[Excerpts from a dataset]
* * *

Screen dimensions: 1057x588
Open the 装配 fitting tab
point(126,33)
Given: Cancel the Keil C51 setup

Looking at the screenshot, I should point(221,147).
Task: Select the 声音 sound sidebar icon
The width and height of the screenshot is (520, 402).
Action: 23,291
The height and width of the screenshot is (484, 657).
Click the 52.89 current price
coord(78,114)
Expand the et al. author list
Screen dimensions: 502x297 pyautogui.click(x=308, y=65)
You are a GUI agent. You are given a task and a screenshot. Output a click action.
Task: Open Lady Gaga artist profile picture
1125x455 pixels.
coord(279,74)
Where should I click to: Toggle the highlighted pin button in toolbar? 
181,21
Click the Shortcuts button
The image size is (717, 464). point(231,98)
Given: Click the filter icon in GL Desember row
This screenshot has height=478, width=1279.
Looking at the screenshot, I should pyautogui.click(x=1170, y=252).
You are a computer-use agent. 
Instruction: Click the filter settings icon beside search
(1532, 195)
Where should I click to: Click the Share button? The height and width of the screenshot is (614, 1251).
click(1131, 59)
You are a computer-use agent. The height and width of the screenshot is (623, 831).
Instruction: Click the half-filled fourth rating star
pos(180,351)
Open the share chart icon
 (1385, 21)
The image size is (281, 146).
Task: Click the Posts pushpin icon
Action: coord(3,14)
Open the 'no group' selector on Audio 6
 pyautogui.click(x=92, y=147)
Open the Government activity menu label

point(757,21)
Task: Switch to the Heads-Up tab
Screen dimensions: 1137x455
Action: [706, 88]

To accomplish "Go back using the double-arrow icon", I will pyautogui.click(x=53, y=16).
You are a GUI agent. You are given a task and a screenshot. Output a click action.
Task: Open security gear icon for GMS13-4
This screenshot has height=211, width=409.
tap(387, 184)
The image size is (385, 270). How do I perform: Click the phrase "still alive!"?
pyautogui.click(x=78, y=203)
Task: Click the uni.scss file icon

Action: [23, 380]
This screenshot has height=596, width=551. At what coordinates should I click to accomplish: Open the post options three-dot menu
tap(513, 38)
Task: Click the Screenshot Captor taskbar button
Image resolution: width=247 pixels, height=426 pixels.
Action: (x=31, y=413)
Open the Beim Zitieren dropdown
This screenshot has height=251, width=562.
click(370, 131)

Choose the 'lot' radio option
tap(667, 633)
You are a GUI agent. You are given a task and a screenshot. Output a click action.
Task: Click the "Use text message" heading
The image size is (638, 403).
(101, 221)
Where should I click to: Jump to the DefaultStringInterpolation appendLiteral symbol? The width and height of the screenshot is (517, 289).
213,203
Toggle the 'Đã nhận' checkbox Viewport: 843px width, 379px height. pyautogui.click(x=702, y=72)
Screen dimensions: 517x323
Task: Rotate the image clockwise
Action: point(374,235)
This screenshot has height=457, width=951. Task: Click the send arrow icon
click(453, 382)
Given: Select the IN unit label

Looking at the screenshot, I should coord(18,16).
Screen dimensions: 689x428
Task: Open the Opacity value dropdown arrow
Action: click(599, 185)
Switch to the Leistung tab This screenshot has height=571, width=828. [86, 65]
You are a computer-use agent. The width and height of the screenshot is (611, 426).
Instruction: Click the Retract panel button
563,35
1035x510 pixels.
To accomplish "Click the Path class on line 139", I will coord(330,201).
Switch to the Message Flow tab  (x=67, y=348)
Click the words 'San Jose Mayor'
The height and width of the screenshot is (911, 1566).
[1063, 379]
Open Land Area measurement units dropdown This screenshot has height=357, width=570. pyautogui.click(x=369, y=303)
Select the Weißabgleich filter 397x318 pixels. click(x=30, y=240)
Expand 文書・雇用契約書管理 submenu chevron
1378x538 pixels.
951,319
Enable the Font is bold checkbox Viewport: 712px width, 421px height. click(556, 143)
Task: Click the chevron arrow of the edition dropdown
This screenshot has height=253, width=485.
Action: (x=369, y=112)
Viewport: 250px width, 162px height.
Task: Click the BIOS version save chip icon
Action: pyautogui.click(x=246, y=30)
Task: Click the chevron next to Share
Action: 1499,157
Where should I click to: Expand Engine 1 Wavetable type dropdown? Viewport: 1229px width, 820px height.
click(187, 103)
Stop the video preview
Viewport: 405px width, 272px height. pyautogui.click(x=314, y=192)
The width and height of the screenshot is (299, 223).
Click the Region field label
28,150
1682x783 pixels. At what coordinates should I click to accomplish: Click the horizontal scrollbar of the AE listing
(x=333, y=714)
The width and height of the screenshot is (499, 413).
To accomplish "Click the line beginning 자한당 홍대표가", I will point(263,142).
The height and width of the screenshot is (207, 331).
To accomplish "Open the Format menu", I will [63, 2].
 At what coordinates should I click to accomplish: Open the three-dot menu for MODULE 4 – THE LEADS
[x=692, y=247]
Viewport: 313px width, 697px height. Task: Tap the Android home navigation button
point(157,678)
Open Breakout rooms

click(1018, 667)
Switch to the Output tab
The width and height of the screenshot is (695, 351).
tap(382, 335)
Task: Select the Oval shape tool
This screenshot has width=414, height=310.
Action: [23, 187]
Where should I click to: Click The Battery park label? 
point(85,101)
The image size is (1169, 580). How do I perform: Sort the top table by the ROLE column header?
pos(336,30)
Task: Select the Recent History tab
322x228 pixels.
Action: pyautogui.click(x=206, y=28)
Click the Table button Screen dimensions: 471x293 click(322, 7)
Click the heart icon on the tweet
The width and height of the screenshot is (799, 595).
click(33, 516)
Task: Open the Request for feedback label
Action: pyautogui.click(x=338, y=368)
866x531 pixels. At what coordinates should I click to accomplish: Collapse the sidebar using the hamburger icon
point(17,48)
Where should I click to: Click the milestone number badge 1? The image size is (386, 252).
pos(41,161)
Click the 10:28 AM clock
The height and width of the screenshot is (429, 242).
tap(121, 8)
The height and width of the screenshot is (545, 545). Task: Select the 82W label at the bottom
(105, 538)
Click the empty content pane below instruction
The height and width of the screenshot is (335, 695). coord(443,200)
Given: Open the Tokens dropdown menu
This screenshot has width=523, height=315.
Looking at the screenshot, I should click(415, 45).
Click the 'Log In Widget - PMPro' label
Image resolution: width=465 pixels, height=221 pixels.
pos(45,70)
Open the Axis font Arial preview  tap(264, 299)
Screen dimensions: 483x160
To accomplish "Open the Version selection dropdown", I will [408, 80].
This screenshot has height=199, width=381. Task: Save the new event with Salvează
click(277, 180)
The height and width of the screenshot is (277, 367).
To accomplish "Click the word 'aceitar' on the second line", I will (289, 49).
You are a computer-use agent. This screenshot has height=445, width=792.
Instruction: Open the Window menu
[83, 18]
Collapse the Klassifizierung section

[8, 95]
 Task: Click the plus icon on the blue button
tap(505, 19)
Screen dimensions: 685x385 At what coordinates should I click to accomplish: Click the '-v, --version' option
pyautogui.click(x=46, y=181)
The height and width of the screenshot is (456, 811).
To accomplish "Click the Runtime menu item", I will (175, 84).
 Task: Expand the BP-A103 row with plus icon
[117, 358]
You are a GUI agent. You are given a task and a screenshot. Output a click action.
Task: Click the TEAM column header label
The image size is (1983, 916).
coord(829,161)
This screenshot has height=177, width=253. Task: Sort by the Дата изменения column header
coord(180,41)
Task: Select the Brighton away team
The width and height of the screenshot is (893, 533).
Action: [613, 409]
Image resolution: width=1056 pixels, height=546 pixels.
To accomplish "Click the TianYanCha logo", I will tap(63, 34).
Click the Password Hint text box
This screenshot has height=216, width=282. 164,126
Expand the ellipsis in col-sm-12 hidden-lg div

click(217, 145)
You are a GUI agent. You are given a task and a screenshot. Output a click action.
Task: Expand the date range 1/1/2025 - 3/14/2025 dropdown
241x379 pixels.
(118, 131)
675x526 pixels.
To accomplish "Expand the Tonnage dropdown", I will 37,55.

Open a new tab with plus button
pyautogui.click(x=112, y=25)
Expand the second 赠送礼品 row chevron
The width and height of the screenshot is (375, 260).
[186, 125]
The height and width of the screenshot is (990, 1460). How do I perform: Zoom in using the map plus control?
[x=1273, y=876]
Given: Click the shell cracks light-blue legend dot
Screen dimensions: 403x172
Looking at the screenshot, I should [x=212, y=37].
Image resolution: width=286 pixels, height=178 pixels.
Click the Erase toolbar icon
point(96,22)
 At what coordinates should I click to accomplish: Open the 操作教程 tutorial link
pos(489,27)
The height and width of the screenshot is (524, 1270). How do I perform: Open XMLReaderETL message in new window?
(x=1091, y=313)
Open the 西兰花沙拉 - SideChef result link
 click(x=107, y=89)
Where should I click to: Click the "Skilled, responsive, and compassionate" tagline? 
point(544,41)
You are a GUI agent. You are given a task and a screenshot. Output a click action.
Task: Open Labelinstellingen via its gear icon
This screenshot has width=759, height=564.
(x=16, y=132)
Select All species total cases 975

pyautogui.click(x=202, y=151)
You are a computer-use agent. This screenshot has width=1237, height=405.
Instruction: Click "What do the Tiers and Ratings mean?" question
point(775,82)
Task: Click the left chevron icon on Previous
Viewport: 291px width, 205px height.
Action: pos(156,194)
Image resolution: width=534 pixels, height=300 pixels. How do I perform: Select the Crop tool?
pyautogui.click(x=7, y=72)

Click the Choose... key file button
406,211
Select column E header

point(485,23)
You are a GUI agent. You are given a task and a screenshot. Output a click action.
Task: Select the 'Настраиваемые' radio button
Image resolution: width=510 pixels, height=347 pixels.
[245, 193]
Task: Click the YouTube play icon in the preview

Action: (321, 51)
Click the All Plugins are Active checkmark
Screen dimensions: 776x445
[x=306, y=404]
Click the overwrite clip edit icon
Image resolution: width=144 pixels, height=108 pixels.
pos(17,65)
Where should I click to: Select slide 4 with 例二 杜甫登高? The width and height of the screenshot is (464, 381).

* * *

Exercise objective: Which lines in the data above contain "computer"? Show each one.

Task solution:
You are a computer-use agent. 
You are a computer-use agent. The height and width of the screenshot is (623, 831).
You are a computer-use agent. The width and height of the screenshot is (611, 426).
You are a computer-use agent. This screenshot has height=445, width=792.
You are a computer-use agent. This screenshot has width=1237, height=405.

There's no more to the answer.